Denken Sie nicht, ich würde jetzt sagen: Das ist gelogen. Sätze, die man so oft sagt und die immer wieder funktionieren, die können nicht so richtig gelogen sein. Wenn alle Leute sich auf irgendwas einigen, dann hat das seine Richtigkeit. Wie bei den Gesetzen. Auf die hat man sich geeinigt, und dann gelten sie. Hundert Jahre später sagen die Leute vielleicht: „Die hatten wohl einen an der Waffel, solche Gesetze zu beschließen.“ Und dann machen sie andere, und dann gelten wieder die. Genauso ist das bei uns auch. Alle machen bei diesem Performen-Hype mit, zufällig lebt auch noch die ganze Branche davon, also muss das auch richtig so sein. Basta.

Aber jetzt das Loch! Mein Corona-Loch. Das Loch mit der Frage darin, die da lautet: „Stimmt das wirklich?“ Und wenn ich ehrlich sein soll: Ich steh eigentlich nicht mehr am Rand von dem Loch, ich bin schon reingefallen. Und ich falle und falle und falle und komme nirgendwo an. Und während ich falle, kommt mir dieses ganze Performen immer mehr wie eine Riesenlüge vor. Oder besser: wie so ein Tarnnetz, das man über was drüber wirft, damit man nicht erkennt, was drunter ist.

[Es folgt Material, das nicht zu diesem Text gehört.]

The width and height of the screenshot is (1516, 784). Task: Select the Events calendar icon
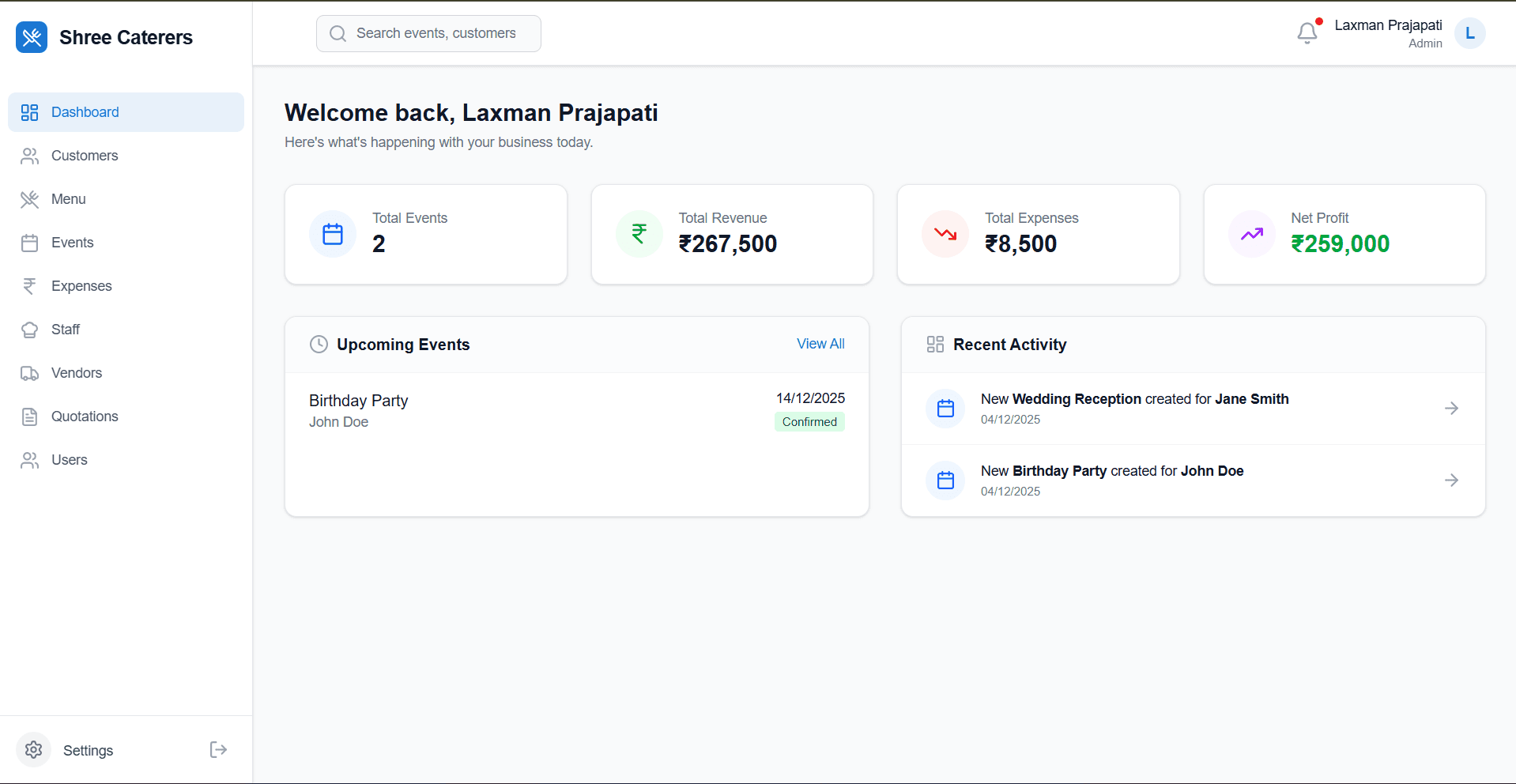coord(30,243)
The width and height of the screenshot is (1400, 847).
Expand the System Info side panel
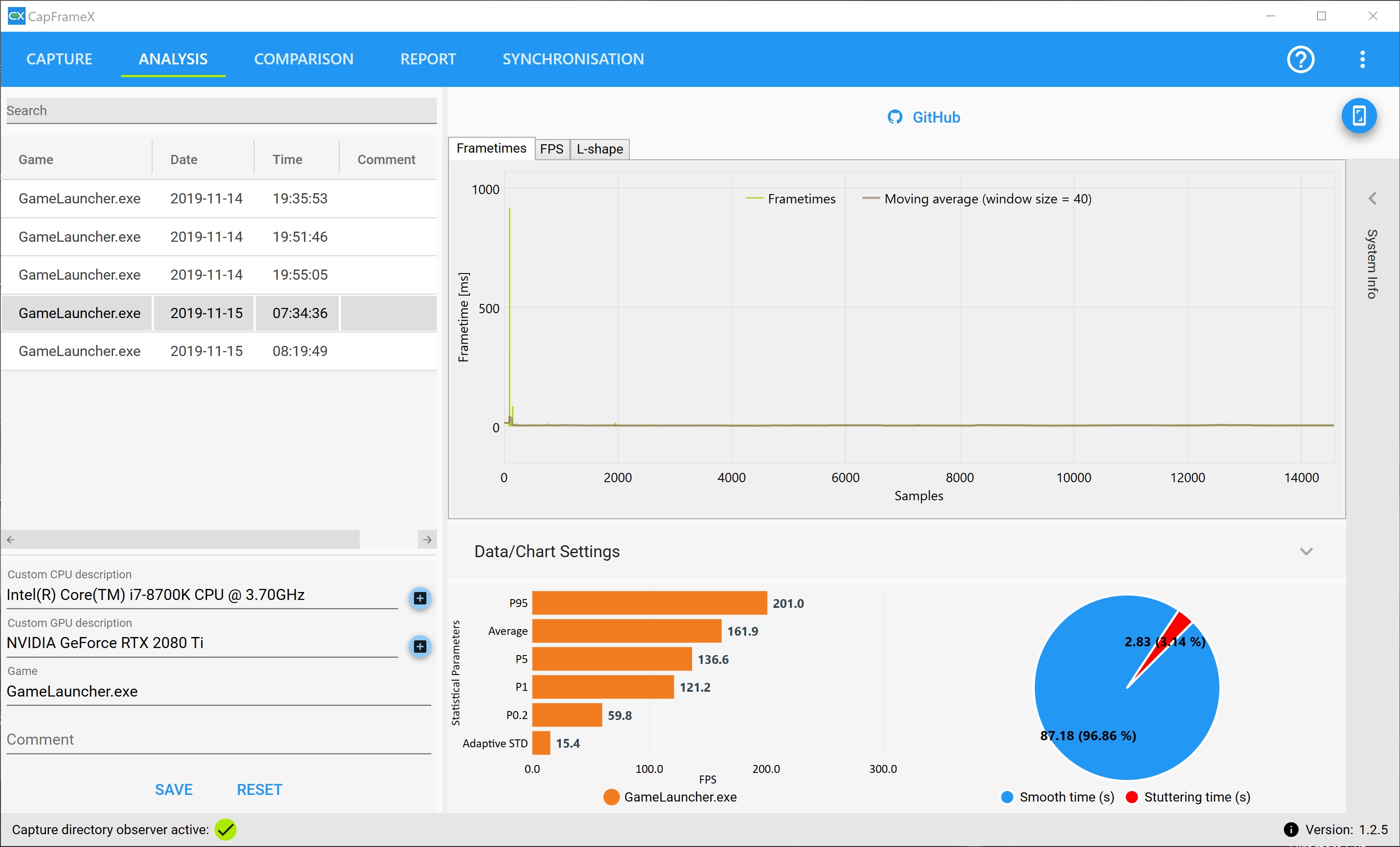pyautogui.click(x=1372, y=198)
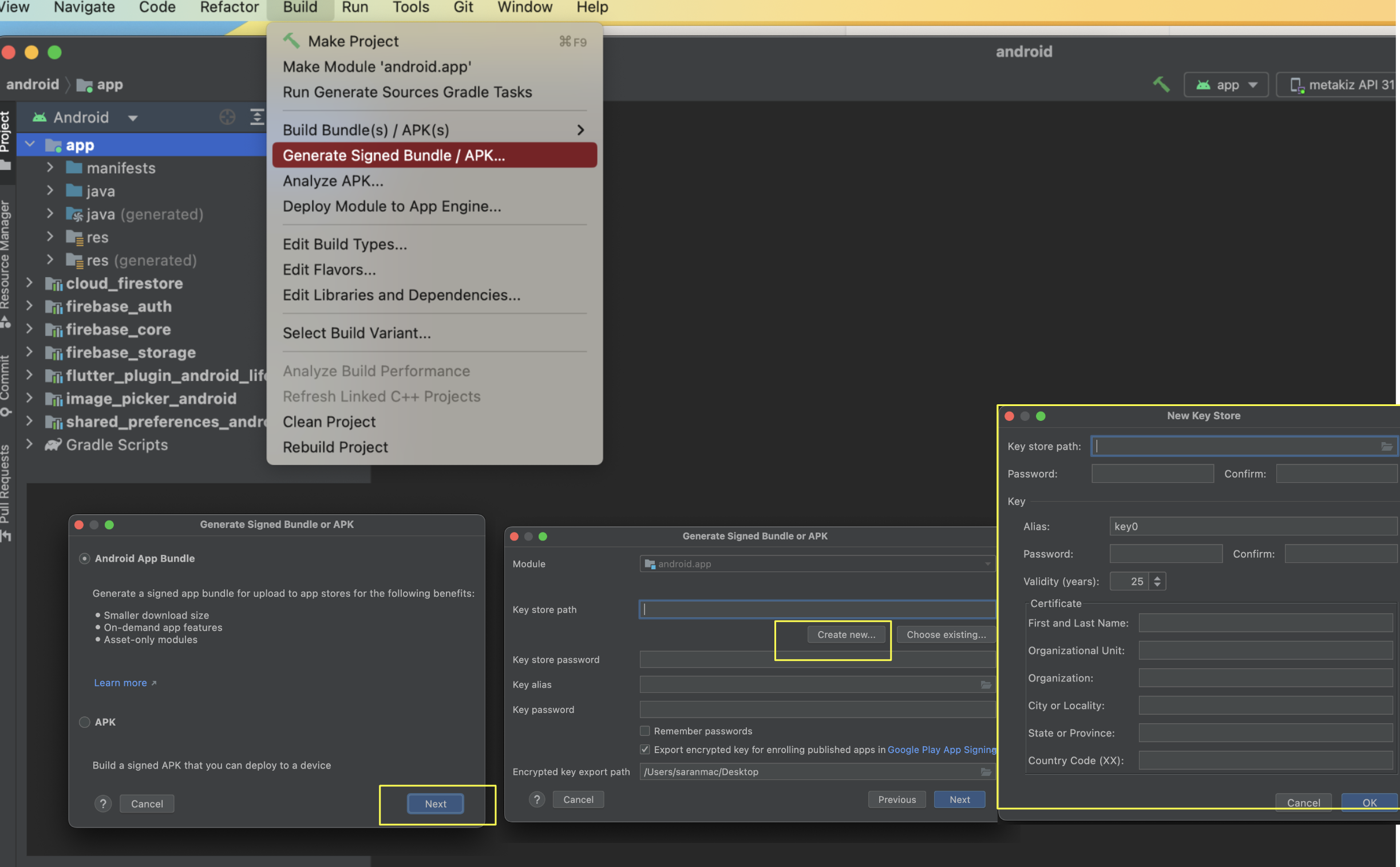The height and width of the screenshot is (867, 1400).
Task: Open the Android project view dropdown
Action: click(x=132, y=117)
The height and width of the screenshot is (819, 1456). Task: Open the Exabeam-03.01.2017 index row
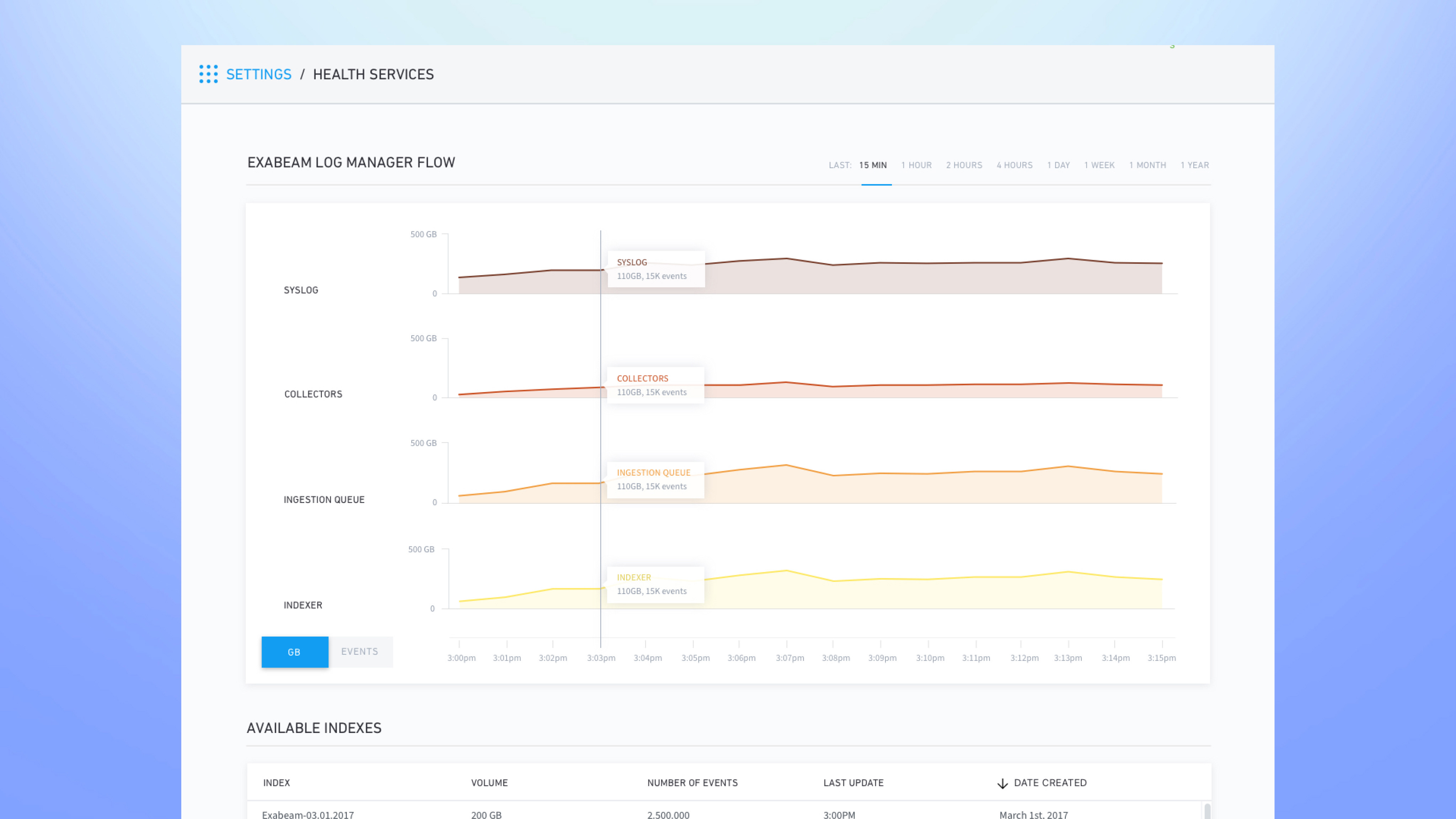click(307, 814)
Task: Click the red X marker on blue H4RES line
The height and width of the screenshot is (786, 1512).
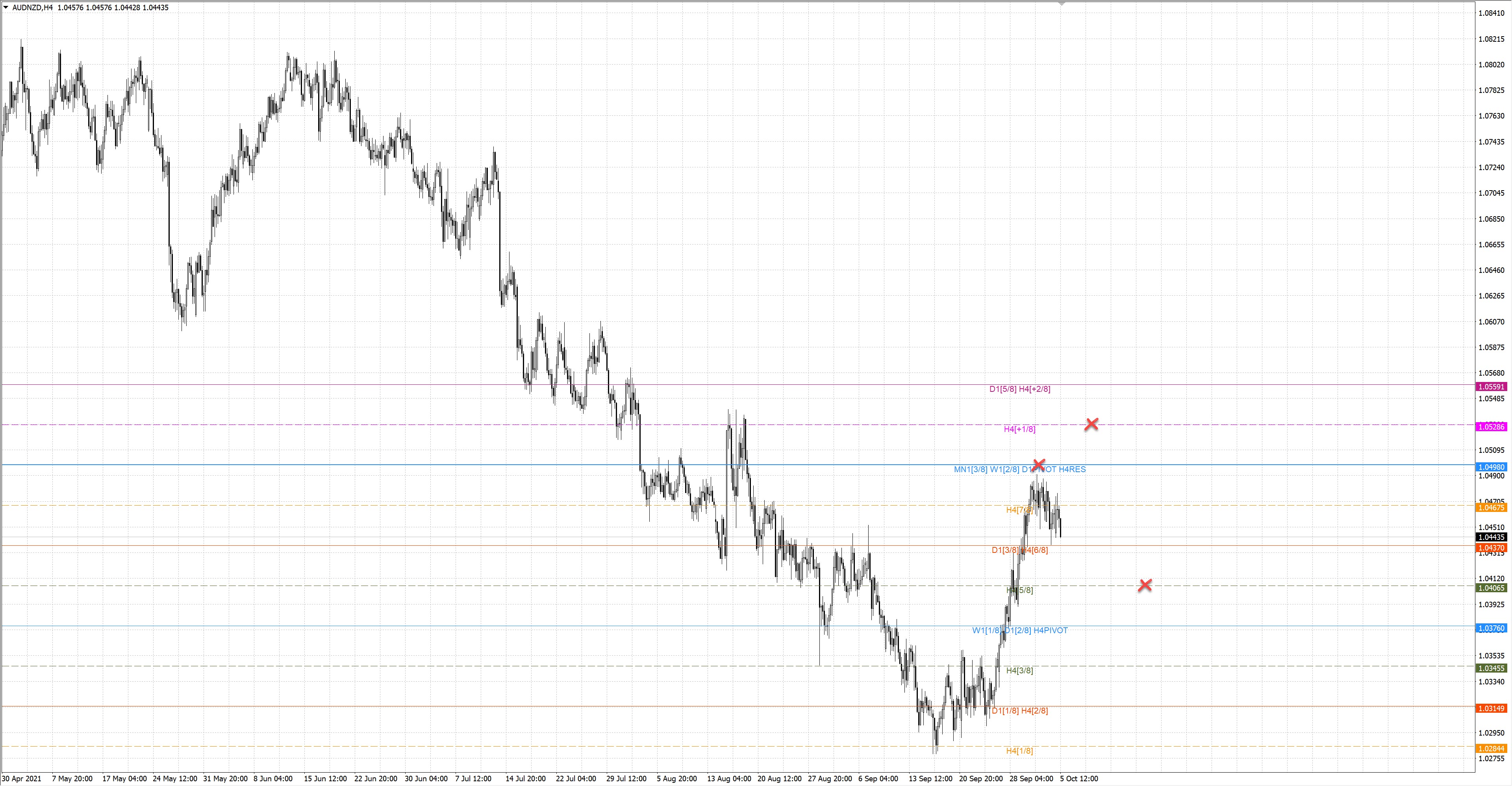Action: pos(1038,464)

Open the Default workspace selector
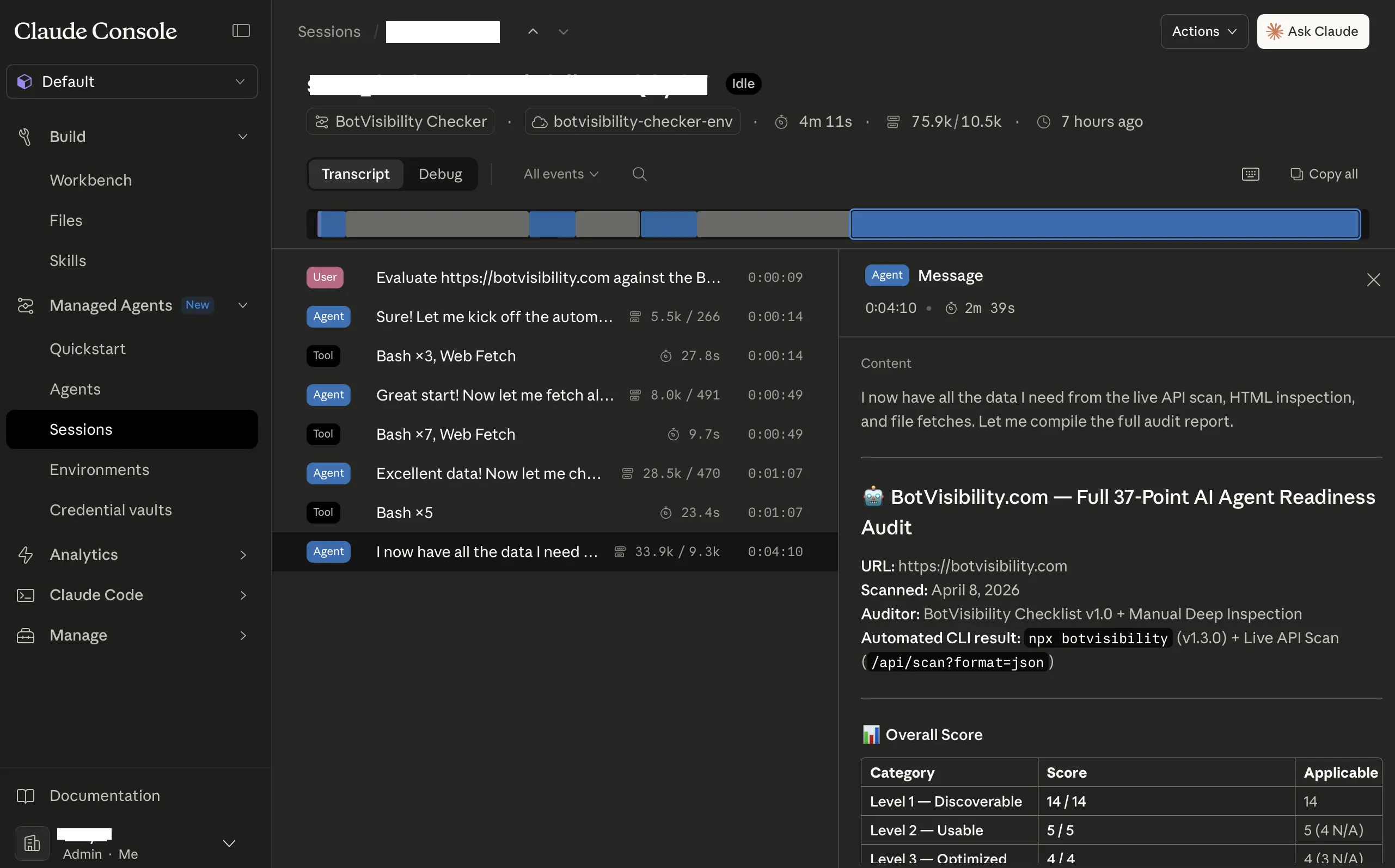pyautogui.click(x=132, y=82)
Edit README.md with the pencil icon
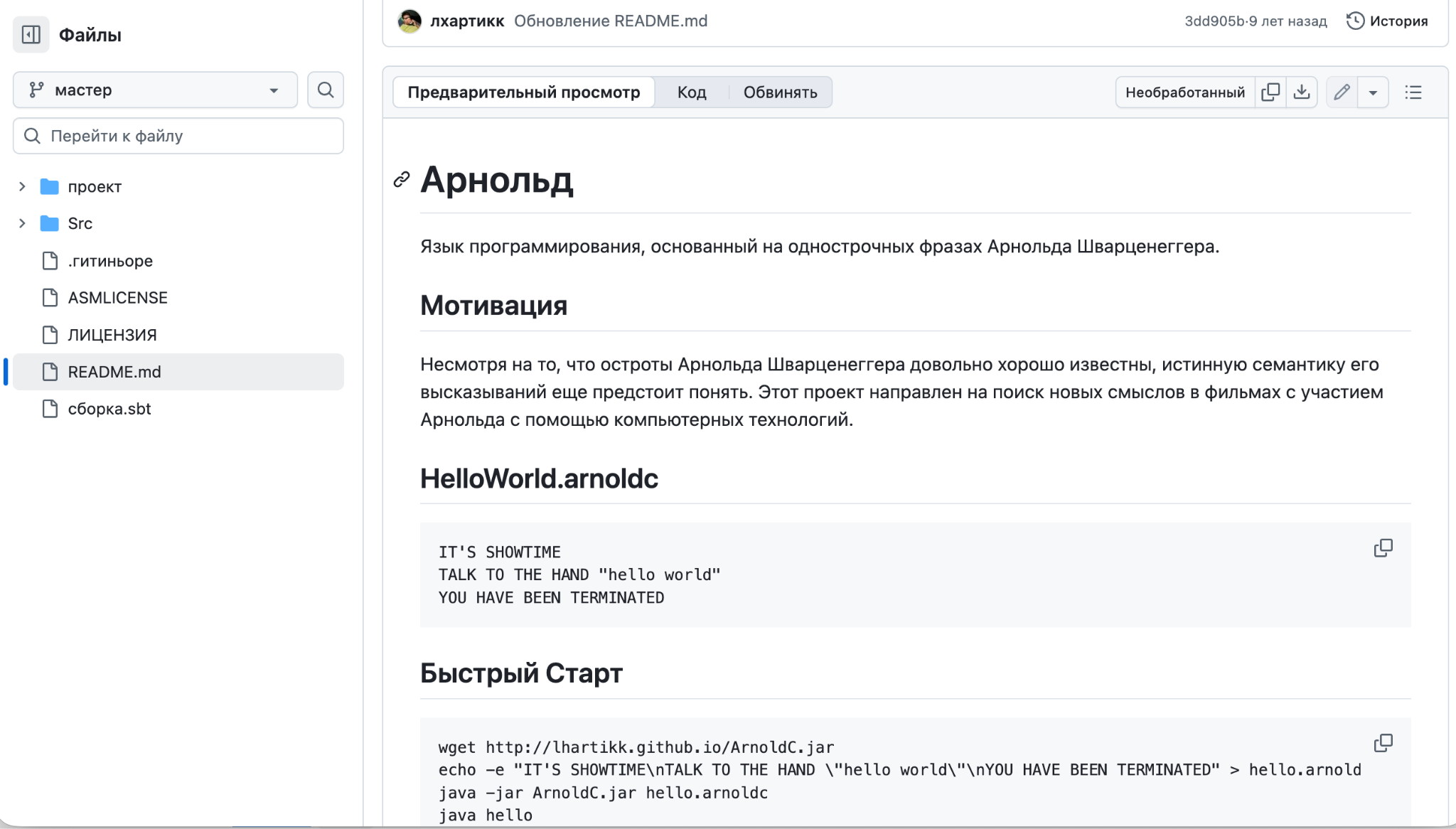Screen dimensions: 1456x829 [1343, 92]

Ja, was passiert denn eigentlich?, hab ich mich gefragt. Also bei den Konzerten. Das passiert: Wir sitzen ein paar Stunden im Tourbus, wir hören uns an, was der Manager von dieser Halle noch an Problemchen hat, wir spielen uns ein, Soundcheck, dann tun wir so, als würden wir uns mental auf unseren Auftritt vorbereiten. Mittlerweile kommen die Leute, die lassen wir so lange warten, wie es gerade eben noch geht, dann gehen wir auf die Bühne, und dann tun wir so, als wäre es total cool, heute Abend ein bisschen für die Leute zu spielen. Als wäre es das, was wir uns immer schon gewünscht haben: eine Nacht im Lockschuppen in Bielefeld, und als wären wir den Bielefeldern regelrecht dankbar dafür, dass sie uns da spielen lassen. Und wenn wir uns nicht zu blöd anstellen, dann klappt das auch, und alle empfinden genau dasselbe, und schließlich gehe ich an den Bühnenrand und fasse jemanden an oder ich hechte ins Publikum und lasse mich auffangen und durch den Saal tragen. Und am Ende spielen wir so viele Zugaben, dass wir selber denken, wir wollen gar nicht mehr von der Bühne runter, weil nur auf der Bühne, da gibt es uns richtig, und hinter der Bühne, da gibt es uns gar nicht, und deshalb wollen wir da gar nicht mehr hin.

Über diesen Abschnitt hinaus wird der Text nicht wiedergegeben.